U.S. Supreme Court refuses to hear South Carolina’s bid to block Medicaid patients from Planned Parenthood care

COLUMBIA, SC – The U.S. Supreme Court has refused to hear the State of South Carolina’s appeal of a lawsuit challenging elimination of Medicaid funding for South Carolina Planned Parenthood clinics.

This lets stand a U.S. Court of Appeals ruling that said the law gives Medicaid recipients the right to choose any qualified health-care provider. It also keeps in place a U.S. District Court injunction that prevents the state from freezing the funding while the case is resolved.

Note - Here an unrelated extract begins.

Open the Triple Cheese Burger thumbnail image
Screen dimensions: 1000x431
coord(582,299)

Burnette Shutt & McDaniel co-founders Malissa Burnette and Kathleen McDaniel represent Planned Parenthood South Atlantic, which oversees a number of clinics throughout the region. Though they’re pleased with this week’s ruling, they’re disappointed that the state continues to fight the case.

“It’s ludicrous that, in the middle of a pandemic when up to 12 million people have lost health-insurance coverage, South Carolina persists in spending taxpayer money on litigation to take away services,” Burnette said.

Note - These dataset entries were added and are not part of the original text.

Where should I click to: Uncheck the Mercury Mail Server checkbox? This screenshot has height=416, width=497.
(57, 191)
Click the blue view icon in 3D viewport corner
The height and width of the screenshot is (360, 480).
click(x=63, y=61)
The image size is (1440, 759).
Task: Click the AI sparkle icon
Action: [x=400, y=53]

McDaniel says the decision is a win for low-income South Carolinians. “Our law firm prides itself on moving law forward, but in this case we find ourselves in the ridiculous position of battling to keep the administration from rolling healthcare back,” she said.

Planned Parenthood’s long legal fight

The legal battle began in July 2018, when South Carolina Gov. Henry McMaster issued an executive order directing the South Carolina Department of Health and Human Services to eliminate all Medicaid funding for Planned Parenthood clinics in Columbia and Charleston.

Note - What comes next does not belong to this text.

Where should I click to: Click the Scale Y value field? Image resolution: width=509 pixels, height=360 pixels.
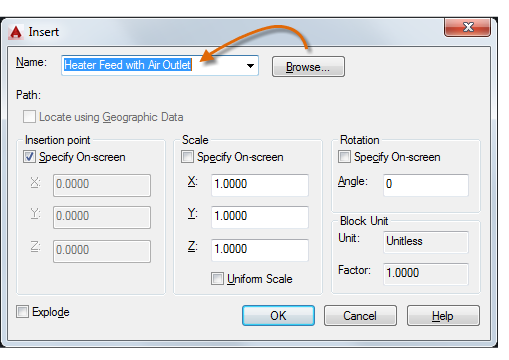pyautogui.click(x=260, y=217)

Planned Parenthood believes the order violates a federal law prohibiting states from preventing Medicaid patients from seeing any qualified provider. Thousands of low-income men and women in South Carolina rely on Planned Parenthood for family planning, breast and cervical cancer screenings and treatment for sexually transmitted infections. Planned Parenthood also conducts screenings for diabetes, depression, high blood pressure and more.

“The state insists on painting this as an abortion issue, but it’s not,” Burnette said. “Planned Parenthood offers a wide range of much-needed services.”